核心概念
A neural model that bidirectionally binds robot actions and their language descriptions using paired variational autoencoders and a pretrained language model (BERT) to enable understanding of unconstrained natural language instructions.
摘要
The paper presents a neural model that bidirectionally maps robot actions and their language descriptions. The model consists of two main components:
-
Paired Variational Autoencoders (PVAE):
- The PVAE model has two variational autoencoders - one for language and one for actions.
- The language VAE reconstructs descriptions, while the action VAE reconstructs joint angle values conditioned on visual features.
- The two VAEs are implicitly bound together through a binding loss, enabling bidirectional translation between actions and language.
- The PVAE model can map each robot action to multiple description alternatives, transcending the strict one-to-one mapping.
- Experiments show the superiority of the PVAE over standard autoencoders and the advantage of using channel-separated visual feature extraction.
-
PVAE-BERT:
- To enable the model to understand unconstrained natural language instructions, the authors replace the LSTM language encoder with a pretrained BERT model.

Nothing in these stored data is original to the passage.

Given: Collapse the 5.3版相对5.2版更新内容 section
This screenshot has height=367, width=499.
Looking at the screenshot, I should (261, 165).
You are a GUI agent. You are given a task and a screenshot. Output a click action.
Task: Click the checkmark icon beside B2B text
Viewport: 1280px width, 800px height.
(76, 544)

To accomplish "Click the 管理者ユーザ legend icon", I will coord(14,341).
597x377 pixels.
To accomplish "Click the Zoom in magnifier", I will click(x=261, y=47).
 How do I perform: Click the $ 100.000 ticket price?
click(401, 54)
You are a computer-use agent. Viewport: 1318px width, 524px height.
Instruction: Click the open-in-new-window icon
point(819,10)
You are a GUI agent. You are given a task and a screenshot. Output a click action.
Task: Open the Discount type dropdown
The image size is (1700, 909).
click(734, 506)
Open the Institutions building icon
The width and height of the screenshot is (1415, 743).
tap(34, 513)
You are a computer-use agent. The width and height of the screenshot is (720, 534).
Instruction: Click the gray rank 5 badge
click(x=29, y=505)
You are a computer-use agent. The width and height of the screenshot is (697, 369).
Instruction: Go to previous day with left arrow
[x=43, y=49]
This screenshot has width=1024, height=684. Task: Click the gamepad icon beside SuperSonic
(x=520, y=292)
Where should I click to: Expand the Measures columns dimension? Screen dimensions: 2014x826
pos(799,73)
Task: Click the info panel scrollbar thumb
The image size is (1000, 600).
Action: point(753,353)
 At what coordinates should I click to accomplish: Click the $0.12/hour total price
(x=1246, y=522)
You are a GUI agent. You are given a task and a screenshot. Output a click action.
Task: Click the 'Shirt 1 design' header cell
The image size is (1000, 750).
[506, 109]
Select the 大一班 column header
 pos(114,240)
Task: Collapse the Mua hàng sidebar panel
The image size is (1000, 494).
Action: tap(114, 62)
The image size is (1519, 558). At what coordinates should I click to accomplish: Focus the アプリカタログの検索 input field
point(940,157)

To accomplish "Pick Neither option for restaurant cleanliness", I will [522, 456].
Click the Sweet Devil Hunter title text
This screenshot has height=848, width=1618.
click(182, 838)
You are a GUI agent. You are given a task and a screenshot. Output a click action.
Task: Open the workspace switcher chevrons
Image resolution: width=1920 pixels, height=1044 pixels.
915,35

- PVAE-BERT can recognize different commands that correspond to the same actions, handling variations in word order, filler words, etc.
- Experiments demonstrate that PVAE-BERT achieves comparable performance to the original PVAE in action-to-language translation, while also handling a wider range of language input.
- Principal component analysis on the hidden representations shows that the model learns the compositionality of language and the semantic similarity between actions and their descriptions.
The proposed approach combines the strengths of variational autoencoders and pretrained language models to enable robust and flexible robotic language learning.
統計資料
"The dataset that the model is trained on consists of pairs of simple robot actions and their textual descriptions, e.g., 'pushing away the blue cube'."
"Every sentence is composed of three words (excluding the <BOS/EOS> tags which indicate the beginning or end of the sentence) with the first word indicating the action, the second the cube colour and the last the speed at which the action is performed (e.g., 'push green slowly')."
引述
"Human infants learn language in their environment while their caregivers describe the properties of objects, which they interact with, and actions, which are performed on those objects. In a similar vein, artificial agents can be taught language; different modalities such as audio, touch, proprioception and vision can be employed towards learning language in the environment."
"To overcome this, we equip the PVAE architecture with the Bidirectional Encoder Representations from Transformers (BERT) language model [6] that has been pretrained on large-scale text corpora to enable the recognition of unconstrained natural language commands by human users."